I think that the best times to play golf are on the bookends of a day: either at first light, or as the sun is going down. The courses are less crowded, the air is cooler, and everything seems a little more peaceful.
These days, Washtenaw Golf Club is my home course, and my go-to when I’m not off “collecting” another new course for review. GolfBlogger World Headquarters is less than a mile away from Washtenaw, so it’s perfect. I don’t have to get up extra early to accommodate a dawn tee time, and I don’t have far to drive after a late finish.
This past Thursday, I arrived at Washtenaw before the sun was properly up and the moon still had not set. Luna was full and loomed larger than my camera is capable of capturing. It was actually pretty spectacular.
I was first off the tee — as I often am — and walked around at a nice clip. With no one in front to wait on, it’s easy to get into a rhythm.
One downside to a round at dawn is that the grass is dewy. Balls don’t roll out as far, leaving a rooster tail of spray behind them. Greens are much slower than they will be later in the day, especially if — as is often the case — they have yet to be mowed. Wet rough just multiplies the problems.
The biggest problem with the dew though, is that soaks the feet. Dew is like rain from the ground up. Even supposedly waterproof shoes are not immune. Pro tip: wear wool hiking socks, such as those from Smartwool.
And yet, a dawn round is a great way to start a day. I generally am finished by ten, and still have many hours left to finish whatever more constructive projects I have scheduled for the day.
After playing a round of golf, I’m in the right mind frame to get things done.
Dewy grass isn’t the problem in the evening. Darkness is.

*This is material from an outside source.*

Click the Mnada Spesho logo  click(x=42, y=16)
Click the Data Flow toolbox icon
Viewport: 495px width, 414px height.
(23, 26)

As the sun sets, shadows get longer and each new minute offers a little less light. On Sunday night, I played my last two holes when it was dark enough that I switched from my usual Vice Pro to a yellow Bridgestone RX to ensure that I could find the ball.
Photos don’t do justice to how dark it was. The camera’s sensor collects enough light to offer clarity, when in fact it definitely was lacking. Under the last few desperate moments of light, balls disappear quickly in the sky. Breaks in the greens are invisible.
And yet, there still is something wonderful about finishing a round in near dark.
An evening round is a great way to relieve the cumulative stress of a day. An evening walk is just what the Doctor ordered.